### [Vos consignes]
Réécrivez l'ensemble des données ci-dessous sous forme de liste JSON de chaînes, avec une chaîne par ligne et sans les lignes vides.

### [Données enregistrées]
..............................

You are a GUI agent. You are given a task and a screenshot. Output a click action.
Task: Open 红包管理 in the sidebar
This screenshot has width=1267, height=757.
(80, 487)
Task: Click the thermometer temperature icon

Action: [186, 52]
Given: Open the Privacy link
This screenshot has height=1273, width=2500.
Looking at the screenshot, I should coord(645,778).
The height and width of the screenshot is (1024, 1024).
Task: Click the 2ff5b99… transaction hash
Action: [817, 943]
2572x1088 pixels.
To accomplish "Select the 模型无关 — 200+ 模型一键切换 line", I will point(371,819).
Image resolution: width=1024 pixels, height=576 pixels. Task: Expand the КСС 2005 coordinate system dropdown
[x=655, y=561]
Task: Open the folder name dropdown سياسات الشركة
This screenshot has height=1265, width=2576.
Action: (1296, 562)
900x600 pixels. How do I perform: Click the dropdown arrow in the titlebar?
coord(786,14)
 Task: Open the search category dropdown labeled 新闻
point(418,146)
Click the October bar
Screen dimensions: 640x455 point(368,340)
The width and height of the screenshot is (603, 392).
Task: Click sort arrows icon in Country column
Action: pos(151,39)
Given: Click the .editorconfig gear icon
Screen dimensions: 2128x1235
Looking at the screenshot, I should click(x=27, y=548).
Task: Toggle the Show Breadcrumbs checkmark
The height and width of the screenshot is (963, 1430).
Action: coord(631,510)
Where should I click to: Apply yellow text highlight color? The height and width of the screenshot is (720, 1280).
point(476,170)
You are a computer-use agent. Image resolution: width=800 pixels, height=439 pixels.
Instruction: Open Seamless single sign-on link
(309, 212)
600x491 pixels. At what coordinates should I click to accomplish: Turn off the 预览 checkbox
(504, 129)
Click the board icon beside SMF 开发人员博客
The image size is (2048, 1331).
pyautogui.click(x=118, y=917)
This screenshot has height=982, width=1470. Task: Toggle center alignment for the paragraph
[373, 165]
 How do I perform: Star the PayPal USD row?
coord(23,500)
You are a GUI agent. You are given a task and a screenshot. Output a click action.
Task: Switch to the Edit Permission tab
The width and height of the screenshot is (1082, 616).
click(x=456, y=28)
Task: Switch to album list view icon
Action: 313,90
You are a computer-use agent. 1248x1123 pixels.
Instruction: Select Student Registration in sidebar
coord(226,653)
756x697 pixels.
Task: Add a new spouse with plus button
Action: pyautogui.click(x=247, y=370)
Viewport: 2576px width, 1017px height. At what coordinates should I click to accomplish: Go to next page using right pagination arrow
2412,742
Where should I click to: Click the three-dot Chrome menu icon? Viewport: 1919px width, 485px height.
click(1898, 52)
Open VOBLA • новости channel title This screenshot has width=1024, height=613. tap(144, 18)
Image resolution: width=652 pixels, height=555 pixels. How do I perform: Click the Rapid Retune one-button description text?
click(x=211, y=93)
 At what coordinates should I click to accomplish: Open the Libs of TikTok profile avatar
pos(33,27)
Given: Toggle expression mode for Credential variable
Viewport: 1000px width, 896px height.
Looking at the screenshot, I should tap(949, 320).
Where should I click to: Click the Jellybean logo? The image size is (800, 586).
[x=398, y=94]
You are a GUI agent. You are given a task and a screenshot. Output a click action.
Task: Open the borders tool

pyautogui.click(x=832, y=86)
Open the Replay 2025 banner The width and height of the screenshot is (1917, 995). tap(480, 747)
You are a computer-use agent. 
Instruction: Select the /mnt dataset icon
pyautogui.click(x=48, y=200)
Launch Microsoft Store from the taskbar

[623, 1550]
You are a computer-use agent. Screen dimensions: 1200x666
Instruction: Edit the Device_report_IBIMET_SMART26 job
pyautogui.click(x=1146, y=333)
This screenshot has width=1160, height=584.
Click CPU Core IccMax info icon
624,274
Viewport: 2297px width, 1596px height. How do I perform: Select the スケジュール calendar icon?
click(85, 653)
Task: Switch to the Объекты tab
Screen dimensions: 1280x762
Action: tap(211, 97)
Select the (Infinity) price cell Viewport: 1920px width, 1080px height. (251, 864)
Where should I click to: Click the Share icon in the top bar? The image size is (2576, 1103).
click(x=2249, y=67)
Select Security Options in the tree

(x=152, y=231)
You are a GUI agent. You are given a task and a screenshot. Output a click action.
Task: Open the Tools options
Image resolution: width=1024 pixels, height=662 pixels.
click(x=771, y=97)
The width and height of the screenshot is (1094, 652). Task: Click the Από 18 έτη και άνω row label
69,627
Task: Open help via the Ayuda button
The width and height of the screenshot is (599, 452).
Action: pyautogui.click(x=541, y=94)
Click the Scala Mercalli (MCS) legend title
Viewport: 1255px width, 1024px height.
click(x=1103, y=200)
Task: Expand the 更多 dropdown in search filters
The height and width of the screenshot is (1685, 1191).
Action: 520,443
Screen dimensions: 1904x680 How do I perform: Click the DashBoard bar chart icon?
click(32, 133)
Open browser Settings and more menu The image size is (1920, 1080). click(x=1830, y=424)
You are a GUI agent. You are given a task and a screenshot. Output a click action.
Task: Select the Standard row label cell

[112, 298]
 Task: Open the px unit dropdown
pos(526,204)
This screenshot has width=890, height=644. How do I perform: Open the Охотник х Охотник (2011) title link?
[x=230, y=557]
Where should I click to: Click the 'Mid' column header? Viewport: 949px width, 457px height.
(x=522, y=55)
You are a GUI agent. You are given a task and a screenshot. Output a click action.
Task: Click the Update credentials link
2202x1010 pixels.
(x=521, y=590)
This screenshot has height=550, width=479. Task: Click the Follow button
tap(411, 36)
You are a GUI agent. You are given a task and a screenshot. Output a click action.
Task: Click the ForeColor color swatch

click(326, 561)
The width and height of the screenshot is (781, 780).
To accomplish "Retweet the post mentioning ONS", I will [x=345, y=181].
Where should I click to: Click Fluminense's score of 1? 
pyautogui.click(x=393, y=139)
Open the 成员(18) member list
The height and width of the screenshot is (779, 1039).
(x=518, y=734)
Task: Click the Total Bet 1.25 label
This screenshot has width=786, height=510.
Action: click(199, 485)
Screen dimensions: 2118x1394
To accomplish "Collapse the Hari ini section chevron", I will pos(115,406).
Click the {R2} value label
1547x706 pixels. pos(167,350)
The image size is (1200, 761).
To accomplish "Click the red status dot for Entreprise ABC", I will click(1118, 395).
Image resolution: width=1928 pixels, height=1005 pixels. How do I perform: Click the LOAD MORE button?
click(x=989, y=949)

..............................

### [Réponse]
[
  "You are a GUI agent. You are given a task and a screenshot. Output a click action.",
  "Task: Open 红包管理 in the sidebar",
  "This screenshot has width=1267, height=757.",
  "(80, 487)",
  "Task: Click the thermometer temperature icon",
  "Action: [186, 52]",
  "Given: Open the Privacy link",
  "This screenshot has height=1273, width=2500.",
  "Looking at the screenshot, I should coord(645,778).",
  "The height and width of the screenshot is (1024, 1024).",
  "Task: Click the 2ff5b99… transaction hash",
  "Action: [817, 943]",
  "2572x1088 pixels.",
  "To accomplish \"Select the 模型无关 — 200+ 模型一键切换 line\", I will point(371,819).",
  "Image resolution: width=1024 pixels, height=576 pixels. Task: Expand the КСС 2005 coordinate system dropdown",
  "[x=655, y=561]",
  "Task: Open the folder name dropdown سياسات الشركة",
  "This screenshot has height=1265, width=2576.",
  "Action: (1296, 562)",
  "900x600 pixels. How do I perform: Click the dropdown arrow in the titlebar?",
  "coord(786,14)",
  " Task: Open the search category dropdown labeled 新闻",
  "point(418,146)",
  "Click the October bar",
  "Screen dimensions: 640x455 point(368,340)",
  "The width and height of the screenshot is (603, 392).",
  "Task: Click sort arrows icon in Country column",
  "Action: pos(151,39)",
  "Given: Click the .editorconfig gear icon",
  "Screen dimensions: 2128x1235",
  "Looking at the screenshot, I should click(x=27, y=548).",
  "Task: Toggle the Show Breadcrumbs checkmark",
  "The height and width of the screenshot is (963, 1430).",
  "Action: coord(631,510)",
  "Where should I click to: Apply yellow text highlight color? The height and width of the screenshot is (720, 1280).",
  "point(476,170)",
  "You are a computer-use agent. Image resolution: width=800 pixels, height=439 pixels.",
  "Instruction: Open Seamless single sign-on link",
  "(309, 212)",
  "600x491 pixels. At what coordinates should I click to accomplish: Turn off the 预览 checkbox",
  "(504, 129)",
  "Click the board icon beside SMF 开发人员博客",
  "The image size is (2048, 1331).",
  "pyautogui.click(x=118, y=917)",
  "This screenshot has height=982, width=1470. Task: Toggle center alignment for the paragraph",
  "[373, 165]",
  " How do I perform: Star the PayPal USD row?",
  "coord(23,500)",
  "You are a GUI agent. You are given a task and a screenshot. Output a click action.",
  "Task: Switch to the Edit Permission tab",
  "The width and height of the screenshot is (1082, 616).",
  "click(x=456, y=28)",
  "Task: Switch to album list view icon",
  "Action: 313,90",
  "You are a computer-use agent. 1248x1123 pixels.",
  "Instruction: Select Student Registration in sidebar",
  "coord(226,653)",
  "756x697 pixels.",
  "Task: Add a new spouse with plus button",
  "Action: pyautogui.click(x=247, y=370)",
  "Viewport: 2576px width, 1017px height. At what coordinates should I click to accomplish: Go to next page using right pagination arrow",
  "2412,742",
  "Where should I click to: Click the three-dot Chrome menu icon? Viewport: 1919px width, 485px height.",
  "click(1898, 52)",
  "Open VOBLA • новости channel title This screenshot has width=1024, height=613. tap(144, 18)",
  "Image resolution: width=652 pixels, height=555 pixels. How do I perform: Click the Rapid Retune one-button description text?",
  "click(x=211, y=93)",
  " At what coordinates should I click to accomplish: Open the Libs of TikTok profile avatar",
  "pos(33,27)",
  "Given: Toggle expression mode for Credential variable",
  "Viewport: 1000px width, 896px height.",
  "Looking at the screenshot, I should tap(949, 320).",
  "Where should I click to: Click the Jellybean logo? The image size is (800, 586).",
  "[x=398, y=94]",
  "You are a GUI agent. You are given a task and a screenshot. Output a click action.",
  "Task: Open the borders tool",
  "pyautogui.click(x=832, y=86)",
  "Open the Replay 2025 banner The width and height of the screenshot is (1917, 995). tap(480, 747)",
  "You are a computer-use agent. ",
  "Instruction: Select the /mnt dataset icon",
  "pyautogui.click(x=48, y=200)",
  "Launch Microsoft Store from the taskbar",
  "[623, 1550]",
  "You are a computer-use agent. Screen dimensions: 1200x666",
  "Instruction: Edit the Device_report_IBIMET_SMART26 job",
  "pyautogui.click(x=1146, y=333)",
  "This screenshot has width=1160, height=584.",
  "Click CPU Core IccMax info icon",
  "624,274",
  "Viewport: 2297px width, 1596px height. How do I perform: Select the スケジュール calendar icon?",
  "click(85, 653)",
  "Task: Switch to the Объекты tab",
  "Screen dimensions: 1280x762",
  "Action: tap(211, 97)",
  "Select the (Infinity) price cell Viewport: 1920px width, 1080px height. (251, 864)",
  "Where should I click to: Click the Share icon in the top bar? The image size is (2576, 1103).",
  "click(x=2249, y=67)",
  "Select Security Options in the tree",
  "(x=152, y=231)",
  "You are a GUI agent. You are given a task and a screenshot. Output a click action.",
  "Task: Open the Tools options",
  "Image resolution: width=1024 pixels, height=662 pixels.",
  "click(x=771, y=97)",
  "The width and height of the screenshot is (1094, 652). Task: Click the Από 18 έτη και άνω row label",
  "69,627",
  "Task: Open help via the Ayuda button",
  "The width and height of the screenshot is (599, 452).",
  "Action: pyautogui.click(x=541, y=94)",
  "Click the Scala Mercalli (MCS) legend title",
  "Viewport: 1255px width, 1024px height.",
  "click(x=1103, y=200)",
  "Task: Expand the 更多 dropdown in search filters",
  "The height and width of the screenshot is (1685, 1191).",
  "Action: 520,443",
  "Screen dimensions: 1904x680 How do I perform: Click the DashBoard bar chart icon?",
  "click(32, 133)",
  "Open browser Settings and more menu The image size is (1920, 1080). click(x=1830, y=424)",
  "You are a GUI agent. You are given a task and a screenshot. Output a click action.",
  "Task: Select the Standard row label cell",
  "[112, 298]",
  " Task: Open the px unit dropdown",
  "pos(526,204)",
  "This screenshot has width=890, height=644. How do I perform: Open the Охотник х Охотник (2011) title link?",
  "[x=230, y=557]",
  "Where should I click to: Click the 'Mid' column header? Viewport: 949px width, 457px height.",
  "(x=522, y=55)",
  "You are a GUI agent. You are given a task and a screenshot. Output a click action.",
  "Task: Click the Update credentials link",
  "2202x1010 pixels.",
  "(x=521, y=590)",
  "This screenshot has height=550, width=479. Task: Click the Follow button",
  "tap(411, 36)",
  "You are a GUI agent. You are given a task and a screenshot. Output a click action.",
  "Task: Click the ForeColor color swatch",
  "click(326, 561)",
  "The width and height of the screenshot is (781, 780).",
  "To accomplish \"Retweet the post mentioning ONS\", I will [x=345, y=181].",
  "Where should I click to: Click Fluminense's score of 1? ",
  "pyautogui.click(x=393, y=139)",
  "Open the 成员(18) member list",
  "The height and width of the screenshot is (779, 1039).",
  "(x=518, y=734)",
  "Task: Click the Total Bet 1.25 label",
  "This screenshot has width=786, height=510.",
  "Action: click(199, 485)",
  "Screen dimensions: 2118x1394",
  "To accomplish \"Collapse the Hari ini section chevron\", I will pos(115,406).",
  "Click the {R2} value label",
  "1547x706 pixels. pos(167,350)",
  "The image size is (1200, 761).",
  "To accomplish \"Click the red status dot for Entreprise ABC\", I will click(1118, 395).",
  "Image resolution: width=1928 pixels, height=1005 pixels. How do I perform: Click the LOAD MORE button?",
  "click(x=989, y=949)"
]